I thought the homeless were Venice Beach's official city mascot

Credit: Malingering / photo on flickr


Here's what a law passed by the City of Los Angeles in 1983 says:

No person shall use a vehicle parked or standing upon any City street, or upon any parking lot owned by the City of Los Angeles and under the control of the City of Los Angeles or under control of the Los Angeles County Department of Beaches and Harbors, as living quarters either overnight, day-by-day, or otherwise.

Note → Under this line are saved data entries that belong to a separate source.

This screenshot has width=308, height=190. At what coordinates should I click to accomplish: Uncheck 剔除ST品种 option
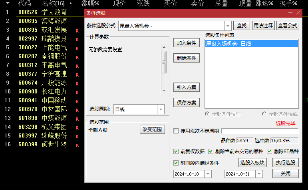coord(270,152)
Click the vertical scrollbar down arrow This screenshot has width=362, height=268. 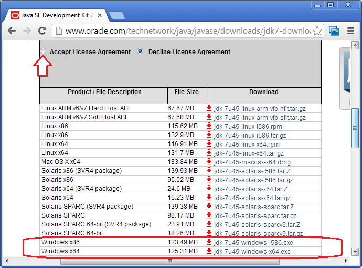pos(355,252)
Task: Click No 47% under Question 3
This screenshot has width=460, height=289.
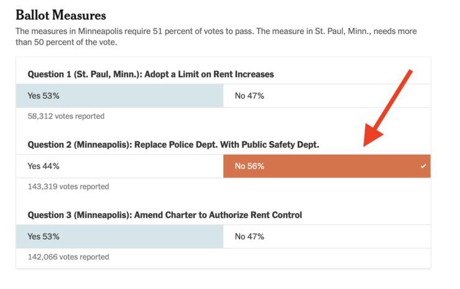Action: coord(249,236)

While the wording of the law may seem simple (regardless of how one might feel about it), a trio of circuit judges from the United States Circuit Court of Appeals for the 9th Circuit ruled Thursday that the description of what behavior violates the law is so unclear that it was being used by police to (surprise!) harass homeless people who believed they were actually complying with the law.

The ruling (readable here) centers on the behavior of police in Venice Beach, a place with quite a few homeless people. Following complaints in 2010 about all the homeless folks around, police started cracking down, using this 1983 law as the tool. But as Judge Harry Pregerson noted in the ruling, the police were using just the existence of personal property or food in a vehicle as evidence that the law was being violated and even threatening homeless people who were sleeping in their vehicles on private property, like church parking lots, with the owner's permission. One homeless plaintiff in the lawsuit had to resort to sleeping on a public sidewalk (which is legal) rather than in his car in order to comply with the law. He nevertheless was arrested and his vehicle impounded when police found him sitting in his car to avoid the rain. One woman was pulled over and cited for violating the law while actually driving her vehicle through Venice.

The judges ruled that the statute is a due process disaster because it is unconstitutionally vague and fails to provide adequate notice of the conduct it criminalizes. The ruling notes:

Plaintiffs are left guessing as to what behavior would subject them to citation and arrest by an officer. Is it impermissible to eat food in a vehicle? Is it illegal to keep a sleeping bag? Canned food? Books? What about speaking on a cell phone? Or staying in the car to get out of the rain? These are all actions Plaintiffs were taking when arrested for violation of the ordinance, all of which were otherwise perfectly legal. And despite Plaintiffs' repeated attempts to comply with Section 85.02, there appears to be nothing they can do to avoid violating the statute short of discarding all their belongings or their vehicles, or leaving Los Angeles entirely.

Oh hey, I think the judge stumbled across the real goal of the statute at the end there. In conclusion, the judge ruled that the city was using the law specifically to harass homeless people for engaging in many of the same behaviors in their vehicles undertaken by many other people in Los Angeles each day, and the law violates the due process clause of the Fourteenth Amendment.

The city attorney for Los Angeles told the Associated Press the city would not be appealing the ruling and will instead craft a new ordinance "that respects both the rights and needs of homeless individuals and protects the quality of life in our neighborhoods."